One day, in the year before his death, Hubert H. Humphrey escorted me into his small, private Senate hideaway in the Capitol, closed the door and began a tape-recorded conversation that lasted several hours. The purpose was not social; I was gathering material for a book about the politics of Washington and the workings of government during the Carter years, and the former vice president was a prime source of information.
He was, of course, a great student -- and practitioner -- of government. When I asked what had been the greatest change since he came to the Congress, he instantly replied:
"Up until the time of Woodrow Wilson, with the exception of Teddy Roosevelt, we had congressional government. Congress was the predominating influence. That changed. The president became the predominating influence. Now Congress has asserted itself again. I can't overemphasize the importance of this. Congress is no longer afraid of the executive -- particularly when you look at things like the budget. I've heard dozens of people up here say, 'Well, I know that Carter's got that in his budget, but what's our budget say?'
"And I'll tell you something I hear people say now that you never heard before: 'I've seen them come and go, and I'm still here.' They're talking about presidents, you know. I've run through seven of them myself."
With that 1977 conversation in mind, I keep wondering how Humphrey would have reacted to the shameful political charade played out last week in Washington, by the very body of legislators that he so loved, the Senate. No one can know for sure, but my bet is he would have been saddened -- and outraged.
The overwhelming vote by the Senate to require a balanced budget by 1991 is more than abdication of responsibility and a sign of political failure on its part. It is a blank check for the president, signaling a dramatic reversal in the shift of powers back to the presidency from the Congress, a shift in the opposite direction from that hailed by Humphrey.
It's also a riveting example of the failure -- abject capitulation is a better term -- of the Democratic Party to offer a reasoned, responsible political alternative to the Reagan presidency and its tilted budget priorities that to a large extent got us into the present deficit debacle. They allowed themselves to be stampeded, and they ran.
As Sen. Bill Bradley (D-N.J.), one of the most thoughtful of the Democrats, put it last week in an article in The Washington Post, "this legislation shows Congress at its worst."
I believe Bradley's words, written on the eve of the vote, will stand out admirably after all the ducking and political posturing of last week have been forgotten.
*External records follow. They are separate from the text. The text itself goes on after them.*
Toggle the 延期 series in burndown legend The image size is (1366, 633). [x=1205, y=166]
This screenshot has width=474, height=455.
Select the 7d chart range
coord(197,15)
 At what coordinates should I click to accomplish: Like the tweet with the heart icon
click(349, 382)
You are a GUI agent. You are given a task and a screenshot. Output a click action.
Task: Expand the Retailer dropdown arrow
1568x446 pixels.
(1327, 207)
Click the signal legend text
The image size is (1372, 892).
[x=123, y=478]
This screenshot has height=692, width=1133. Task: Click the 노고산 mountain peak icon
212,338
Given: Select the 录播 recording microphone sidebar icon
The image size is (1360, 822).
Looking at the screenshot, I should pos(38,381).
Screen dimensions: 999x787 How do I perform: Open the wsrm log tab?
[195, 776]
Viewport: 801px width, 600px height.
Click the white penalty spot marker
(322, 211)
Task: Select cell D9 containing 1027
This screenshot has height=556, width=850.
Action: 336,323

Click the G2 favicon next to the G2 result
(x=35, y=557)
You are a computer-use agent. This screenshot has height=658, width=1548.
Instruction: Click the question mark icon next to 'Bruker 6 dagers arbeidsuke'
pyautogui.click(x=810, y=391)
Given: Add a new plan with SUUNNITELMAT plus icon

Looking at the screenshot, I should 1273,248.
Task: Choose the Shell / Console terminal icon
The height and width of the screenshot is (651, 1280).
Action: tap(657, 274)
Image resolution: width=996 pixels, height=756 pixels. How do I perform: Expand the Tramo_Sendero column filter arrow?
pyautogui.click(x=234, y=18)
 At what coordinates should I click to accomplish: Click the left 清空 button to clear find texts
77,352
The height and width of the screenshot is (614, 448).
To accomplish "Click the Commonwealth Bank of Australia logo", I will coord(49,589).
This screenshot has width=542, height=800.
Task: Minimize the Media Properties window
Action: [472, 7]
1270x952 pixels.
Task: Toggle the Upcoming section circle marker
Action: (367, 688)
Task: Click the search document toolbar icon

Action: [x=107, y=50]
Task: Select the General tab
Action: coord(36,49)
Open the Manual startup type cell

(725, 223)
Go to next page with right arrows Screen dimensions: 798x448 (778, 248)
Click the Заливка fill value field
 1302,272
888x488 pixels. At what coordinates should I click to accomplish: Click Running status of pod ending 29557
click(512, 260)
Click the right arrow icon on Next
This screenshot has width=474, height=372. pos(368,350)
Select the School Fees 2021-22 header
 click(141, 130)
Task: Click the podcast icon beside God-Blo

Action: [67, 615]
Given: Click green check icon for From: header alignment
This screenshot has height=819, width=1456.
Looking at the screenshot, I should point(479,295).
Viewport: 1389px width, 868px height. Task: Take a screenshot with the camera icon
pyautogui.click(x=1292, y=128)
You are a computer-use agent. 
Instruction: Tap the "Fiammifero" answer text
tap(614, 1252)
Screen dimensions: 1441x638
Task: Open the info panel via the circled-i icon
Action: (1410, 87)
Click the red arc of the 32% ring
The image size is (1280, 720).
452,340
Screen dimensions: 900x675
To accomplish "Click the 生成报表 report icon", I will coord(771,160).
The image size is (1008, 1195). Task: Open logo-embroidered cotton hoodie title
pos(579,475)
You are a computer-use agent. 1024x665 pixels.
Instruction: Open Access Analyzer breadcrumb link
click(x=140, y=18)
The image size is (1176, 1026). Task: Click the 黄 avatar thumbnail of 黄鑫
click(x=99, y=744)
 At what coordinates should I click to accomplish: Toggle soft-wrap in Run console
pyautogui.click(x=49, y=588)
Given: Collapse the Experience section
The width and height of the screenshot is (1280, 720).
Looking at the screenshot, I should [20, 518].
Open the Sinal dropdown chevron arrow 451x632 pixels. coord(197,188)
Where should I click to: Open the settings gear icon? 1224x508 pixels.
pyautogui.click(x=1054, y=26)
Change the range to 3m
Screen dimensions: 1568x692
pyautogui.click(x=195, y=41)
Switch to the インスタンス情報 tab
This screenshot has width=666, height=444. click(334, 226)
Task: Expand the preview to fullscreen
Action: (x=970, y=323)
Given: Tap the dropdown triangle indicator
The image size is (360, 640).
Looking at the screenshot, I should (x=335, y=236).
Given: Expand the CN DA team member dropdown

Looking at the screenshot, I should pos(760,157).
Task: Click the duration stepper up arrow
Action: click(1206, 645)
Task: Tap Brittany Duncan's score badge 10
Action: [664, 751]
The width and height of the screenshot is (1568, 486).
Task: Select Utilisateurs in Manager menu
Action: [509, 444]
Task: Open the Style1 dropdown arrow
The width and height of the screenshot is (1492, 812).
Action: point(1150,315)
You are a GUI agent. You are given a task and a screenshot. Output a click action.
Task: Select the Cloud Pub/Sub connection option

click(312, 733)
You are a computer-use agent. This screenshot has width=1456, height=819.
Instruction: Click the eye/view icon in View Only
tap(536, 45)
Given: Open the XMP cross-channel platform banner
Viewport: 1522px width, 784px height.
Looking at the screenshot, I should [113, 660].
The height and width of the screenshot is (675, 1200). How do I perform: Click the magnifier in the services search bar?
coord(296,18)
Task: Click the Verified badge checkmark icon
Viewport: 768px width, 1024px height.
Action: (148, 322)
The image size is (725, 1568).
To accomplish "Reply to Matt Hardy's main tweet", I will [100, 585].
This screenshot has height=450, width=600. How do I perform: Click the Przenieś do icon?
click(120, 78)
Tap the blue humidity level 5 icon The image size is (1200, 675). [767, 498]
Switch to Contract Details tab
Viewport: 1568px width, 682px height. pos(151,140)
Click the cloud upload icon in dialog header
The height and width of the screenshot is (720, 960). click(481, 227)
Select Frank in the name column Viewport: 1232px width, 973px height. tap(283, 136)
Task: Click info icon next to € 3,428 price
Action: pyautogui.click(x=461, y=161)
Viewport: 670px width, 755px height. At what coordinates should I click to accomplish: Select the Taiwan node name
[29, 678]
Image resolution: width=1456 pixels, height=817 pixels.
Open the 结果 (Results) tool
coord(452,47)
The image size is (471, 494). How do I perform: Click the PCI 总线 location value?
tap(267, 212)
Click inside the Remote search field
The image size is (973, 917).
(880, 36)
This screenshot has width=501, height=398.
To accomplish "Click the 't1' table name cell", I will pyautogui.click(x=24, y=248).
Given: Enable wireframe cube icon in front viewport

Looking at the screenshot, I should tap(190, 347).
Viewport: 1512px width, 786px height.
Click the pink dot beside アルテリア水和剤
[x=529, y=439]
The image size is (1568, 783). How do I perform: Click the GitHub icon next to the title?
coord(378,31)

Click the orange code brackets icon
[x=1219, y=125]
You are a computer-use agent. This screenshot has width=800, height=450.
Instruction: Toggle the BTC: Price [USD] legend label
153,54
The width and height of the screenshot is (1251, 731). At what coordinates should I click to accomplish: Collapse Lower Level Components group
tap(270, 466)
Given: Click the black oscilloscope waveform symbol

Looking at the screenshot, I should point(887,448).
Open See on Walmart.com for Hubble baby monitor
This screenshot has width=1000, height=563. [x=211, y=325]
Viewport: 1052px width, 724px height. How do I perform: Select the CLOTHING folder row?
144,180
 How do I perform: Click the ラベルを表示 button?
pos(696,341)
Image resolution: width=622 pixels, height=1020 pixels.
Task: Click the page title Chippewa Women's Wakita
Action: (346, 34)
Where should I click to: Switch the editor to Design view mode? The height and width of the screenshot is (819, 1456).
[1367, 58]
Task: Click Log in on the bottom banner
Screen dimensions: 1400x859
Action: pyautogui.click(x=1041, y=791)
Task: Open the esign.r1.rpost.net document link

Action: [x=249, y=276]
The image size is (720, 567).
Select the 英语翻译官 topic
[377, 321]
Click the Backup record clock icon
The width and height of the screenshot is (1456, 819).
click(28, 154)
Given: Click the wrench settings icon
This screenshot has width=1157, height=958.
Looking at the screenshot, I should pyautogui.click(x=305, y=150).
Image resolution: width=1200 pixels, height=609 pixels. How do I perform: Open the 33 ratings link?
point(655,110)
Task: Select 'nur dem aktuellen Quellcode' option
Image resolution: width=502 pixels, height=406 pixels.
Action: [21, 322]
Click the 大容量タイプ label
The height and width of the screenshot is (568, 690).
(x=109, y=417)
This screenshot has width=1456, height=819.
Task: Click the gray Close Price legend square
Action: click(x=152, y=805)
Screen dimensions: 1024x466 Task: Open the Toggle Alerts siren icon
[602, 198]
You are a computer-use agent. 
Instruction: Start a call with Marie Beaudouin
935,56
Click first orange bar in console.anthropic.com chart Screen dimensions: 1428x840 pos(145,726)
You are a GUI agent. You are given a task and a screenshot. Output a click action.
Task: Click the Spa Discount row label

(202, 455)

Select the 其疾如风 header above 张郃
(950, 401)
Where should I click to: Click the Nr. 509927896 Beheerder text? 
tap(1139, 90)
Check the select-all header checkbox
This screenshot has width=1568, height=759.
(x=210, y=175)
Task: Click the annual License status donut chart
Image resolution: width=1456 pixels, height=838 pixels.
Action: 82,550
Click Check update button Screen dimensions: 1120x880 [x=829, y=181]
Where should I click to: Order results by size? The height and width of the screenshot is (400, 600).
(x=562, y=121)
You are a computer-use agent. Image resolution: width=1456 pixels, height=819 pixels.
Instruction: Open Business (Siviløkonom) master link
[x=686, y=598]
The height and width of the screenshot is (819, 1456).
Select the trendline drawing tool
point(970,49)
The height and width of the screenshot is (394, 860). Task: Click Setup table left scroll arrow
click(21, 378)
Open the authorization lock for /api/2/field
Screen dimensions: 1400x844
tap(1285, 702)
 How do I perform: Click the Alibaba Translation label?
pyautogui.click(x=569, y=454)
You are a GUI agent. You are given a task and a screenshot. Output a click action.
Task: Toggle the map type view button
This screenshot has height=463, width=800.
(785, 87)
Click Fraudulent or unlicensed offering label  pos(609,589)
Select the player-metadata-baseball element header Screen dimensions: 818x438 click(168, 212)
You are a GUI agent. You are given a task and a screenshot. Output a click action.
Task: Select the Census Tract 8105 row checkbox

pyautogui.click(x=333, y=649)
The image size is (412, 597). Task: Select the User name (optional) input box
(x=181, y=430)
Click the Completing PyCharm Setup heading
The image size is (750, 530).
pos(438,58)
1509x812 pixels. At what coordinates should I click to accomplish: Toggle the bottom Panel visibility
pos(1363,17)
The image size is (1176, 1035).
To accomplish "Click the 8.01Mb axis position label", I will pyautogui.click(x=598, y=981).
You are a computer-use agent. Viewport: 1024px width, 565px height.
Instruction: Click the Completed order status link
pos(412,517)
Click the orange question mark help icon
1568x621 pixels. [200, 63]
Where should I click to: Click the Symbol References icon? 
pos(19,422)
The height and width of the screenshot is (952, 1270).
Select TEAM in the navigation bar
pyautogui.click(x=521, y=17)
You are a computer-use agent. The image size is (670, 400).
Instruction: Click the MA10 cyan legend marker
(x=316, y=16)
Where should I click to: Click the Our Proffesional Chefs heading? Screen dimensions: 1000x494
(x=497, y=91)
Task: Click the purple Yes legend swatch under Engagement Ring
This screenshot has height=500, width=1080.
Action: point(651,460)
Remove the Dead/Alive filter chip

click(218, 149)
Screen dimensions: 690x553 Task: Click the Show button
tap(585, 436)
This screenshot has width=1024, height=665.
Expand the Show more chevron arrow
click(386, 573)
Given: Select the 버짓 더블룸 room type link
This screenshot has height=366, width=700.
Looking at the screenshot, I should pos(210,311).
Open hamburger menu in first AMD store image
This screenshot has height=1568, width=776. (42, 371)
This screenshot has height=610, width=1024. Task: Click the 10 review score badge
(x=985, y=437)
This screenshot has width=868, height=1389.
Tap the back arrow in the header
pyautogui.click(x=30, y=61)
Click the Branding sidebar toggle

"Instead of once again grappling on a bipartisan basis with the tough decisions, particularly on taxes," he said, "Congress appears poised in a moment of irrationality and timidity to give Ronald Reagan the sole power to reorder the priorities of the national government. It will be an action that we will all live to regret."
Behind this action lies a more significant political development: the ratification, if you will, of the Senate's willingness to place its powers and authority in the hands of the president because it lacks the will to act. By this action, Reagan has won. Much of the political history of relations between Congress and president that people such as Humphrey cited as important will have to be rewritten. It's quite recent history, too.
During the Vietnam-Watergate years, concern centered on the "imperial presidency" and the growing accumulation of power in the hands of the chief executive. Fears were expressed that a supine, deferential Congress was becoming a rubber stamp for the White House. But those also were the years in which Congress fought -- and won -- a battle to regain its lost powers.
The fight took two forms. In both foreign and domestic affairs Congress fought to limit the power of the president to act without its consent. In foreign affairs, congressional enactment of a War Powers Resolution in 1973 directly checked the president's power to act alone in involving the United States in armed conflicts It was the result of congressional determination to avoid further Vietnams. In domestic affairs, the establishment in 1974 of Congress's own budget office gave the legislators greater power over the purse. Until then, Congress had been a hostage of executive department proposals that shaped the federal budget. Through its own budget office, gathering its own information, Congress sought and did regain much of its authority over the dispensing of federal funds.
As House Speaker Thomas P. (Tip) O'Neill (D-Mass.) expressed the importance of that shift to me, during an interview several years ago in which he passionately pounded on his desk to make even stronger his point:
"The change in Congress had come. We had recaptured our powers to the extent that we were almost an equal voice. The press didn't read it. Jimmy Carter didn't read it. They didn't appreciate the power and the strength of the Congress of the United States. Jimmy Carter thought he was going to be another president with the powers of a Nixon or a Kennedy or a Johnson, and he didn't have 'em when he arrived here."
It is now left to O'Neill and other members of the House to save the Senate and the country from the damage that threatens to be done.